Yenilenebilir Enerji ve Enerji Verimliliği Taahhütleri raporu, 198 ülkenin küresel emisyon azaltma hedeflerinin enerji piyasasındaki etkilerini ele alıyor.
Birleşmiş Milletler İklim Değişikliği Konferansı (COP28), 30 Kasım 2023 ile 13 Aralık 2023 tarihleri arasında gerçekleşti. Bu konferansta, küresel yenilenebilir enerji kapasitesini 2030’a kadar üç kat artırma ve enerji verimliliğini iki katına çıkarma hedefleri, 198 ülke tarafından kabul edildi.
Ancak, 2023’te fosil yakıt tüketiminin rekor seviyeye ulaşması ve gelişmekte olan ülkelerin fosil yakıtla endüstrileşmeye devam etmeleri nedeniyle, bu taahhütlerin uygulanması önemli bir sorun olarak ortaya çıktı.
Uluslararası Enerji Ajansı (IEA) tarafından hazırlanan net-sıfır yol haritasına göre, 2030 yılına kadar temiz enerji kapasitesinin yüzde 80’inin güneş ve rüzgar enerjisi tarafından sağlanması hedefleniyor. Kalan yüzde 20’lik kısım, nükleer enerji, hidroelektrik enerjisi, hidrojen enerjisi ve batarya depolama gibi kaynaklardan oluşması bekleniyor.
MSCI’nin “Yenilenebilir Enerji ve Enerji Verimliliği Taahhütleri” raporu, IEA’nın belirlediği yol haritası doğrultusunda 198 ülkenin küresel emisyon azaltma hedeflerini ve enerji piyasasındaki etkilerini inceliyor.
Raporda, gelişmiş ülkelerdeki enerji şirketlerinin üçte birinin yenilenebilir enerji kapasitesini artırmaya yönelik taahhütlerde bulunduğu ancak bu oranın gelişmekte olan ülkelerde daha düşük olduğu belirtiliyor. Ayrıca, raporda, enerji şirketlerinin öncelikli konularından biri olan yenilenebilir enerji kapasitesi eklemeye yönelik hedeflerin küresel hedeflerle uyumlu olup olmadığı ve ana pazarlarda yenilenebilir enerji geliştirme stratejilerini nasıl kullanabilecekleri de ele alınıyor.
MSCI Düşük Karbon Patent Skorları’na göre, güneş, rüzgar enerjisi ve enerji depolama alanlarında en yüksek skorlara sahip patentler endüstriyel sektörlerde bulunuyor. Düşük karbon patent skorlarına sahip olan şirketler, tedarikçileriyle ve start-up’larla iş birliği yaparak düşük karbon teknolojilerinin Ar-Ge süreçlerini hızlandırarak bu teknolojilerin kullanımını artırıyor.

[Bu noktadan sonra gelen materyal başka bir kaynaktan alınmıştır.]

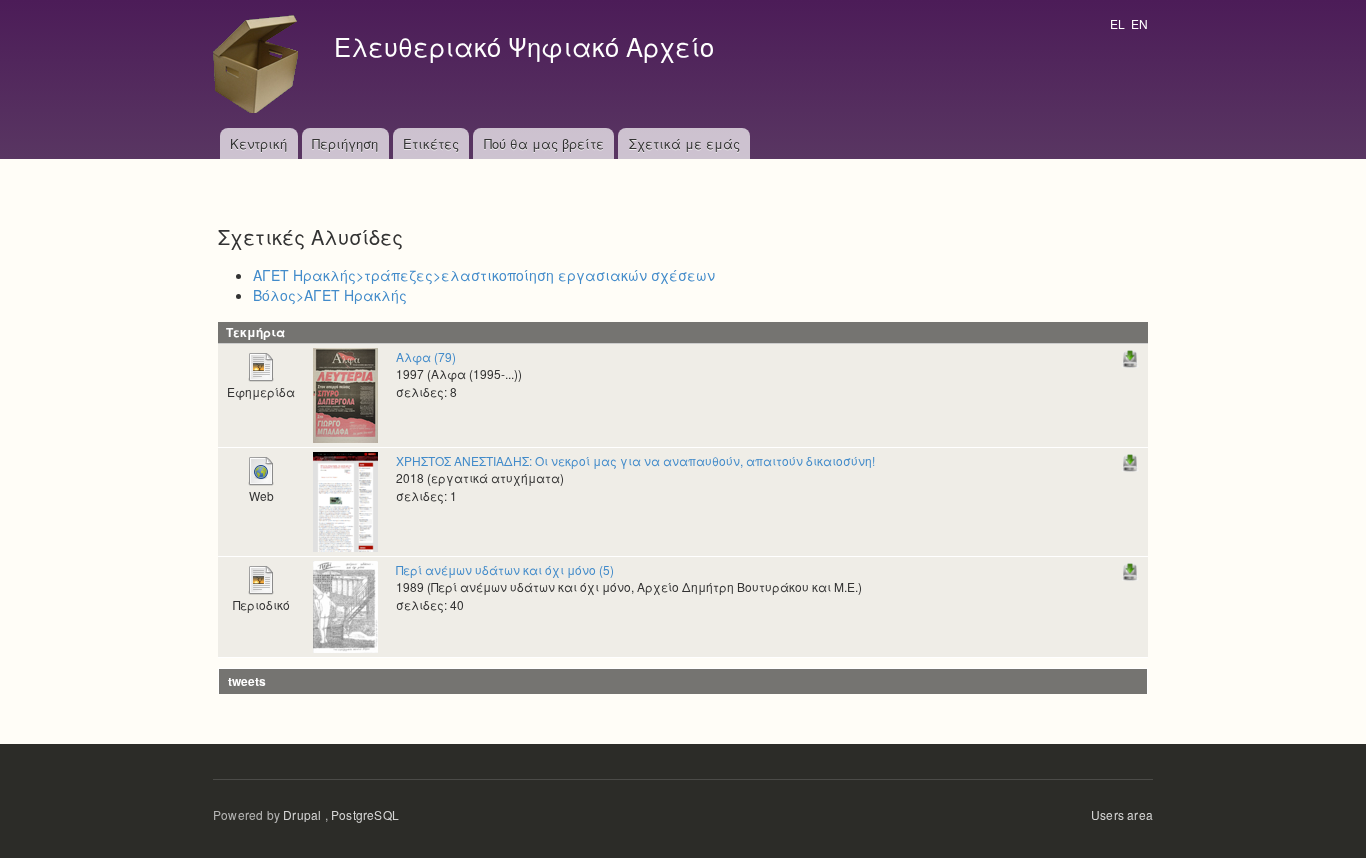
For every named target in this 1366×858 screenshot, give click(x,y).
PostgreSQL (365, 814)
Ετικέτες (431, 143)
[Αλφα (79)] (345, 393)
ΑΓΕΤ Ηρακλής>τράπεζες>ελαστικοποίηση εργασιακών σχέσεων (484, 275)
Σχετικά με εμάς (684, 143)
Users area (1122, 814)
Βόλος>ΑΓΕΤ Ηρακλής (330, 295)
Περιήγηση (345, 143)
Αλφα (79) (426, 356)
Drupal (302, 814)
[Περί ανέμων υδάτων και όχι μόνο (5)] (345, 604)
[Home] (261, 64)
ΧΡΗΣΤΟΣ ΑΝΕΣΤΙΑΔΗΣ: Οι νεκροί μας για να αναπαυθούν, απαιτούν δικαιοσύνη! (635, 460)
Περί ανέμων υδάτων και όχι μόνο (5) (505, 569)
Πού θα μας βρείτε (544, 143)
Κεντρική (258, 143)
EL (1117, 23)
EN (1139, 23)
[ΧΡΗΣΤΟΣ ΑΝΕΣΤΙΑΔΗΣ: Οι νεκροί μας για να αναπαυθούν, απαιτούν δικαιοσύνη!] (345, 499)
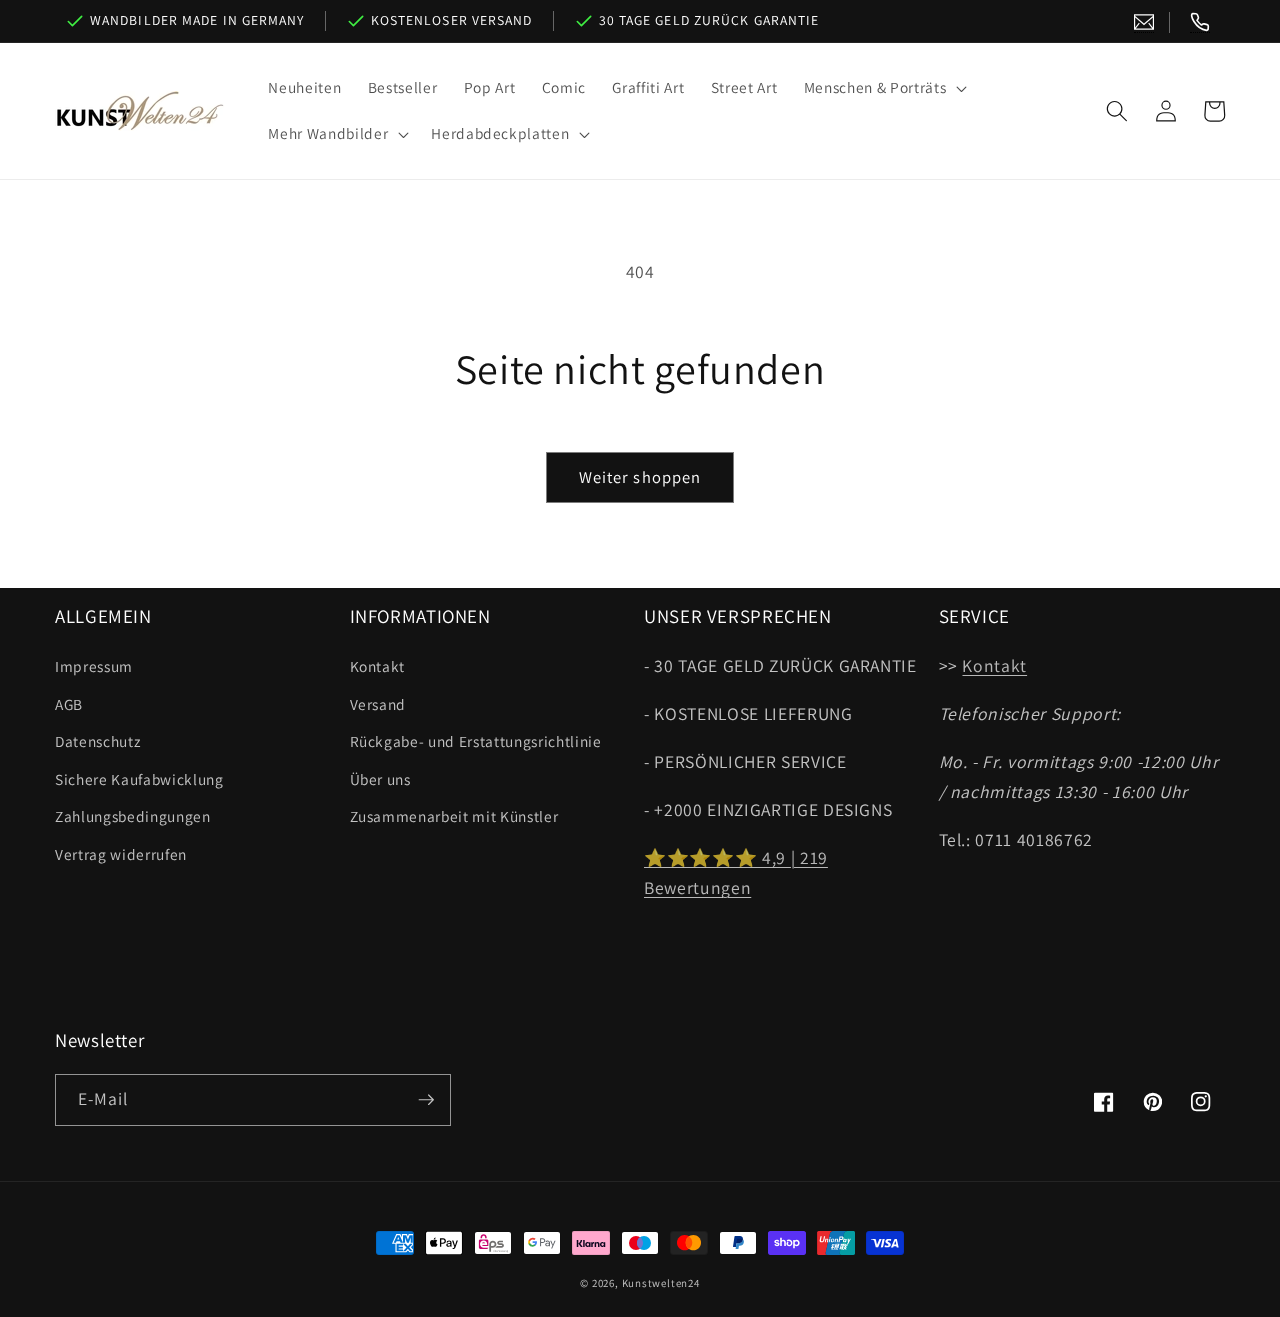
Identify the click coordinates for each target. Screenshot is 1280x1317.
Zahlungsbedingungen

Rapor, temiz enerjiye yönelik Ar-Ge çalışmalarının daha da hızlanabileceğini ve yatırımcıların bu alandaki büyüme potansiyeline sahip şirketlere yönelebileceğini belirtiyor. Ancak yatırımcıların, portföylerindeki şirketlerin çevre dostu ve sürdürülebilir teknolojilere ne kadar yatırım yaptıklarını, bu teknolojilerle ilgili hangi ürün ve hizmetleri sunduklarını veya bu alanda patentlere sahip olup olmadıklarını analiz etmeleri tavsiye ediliyor.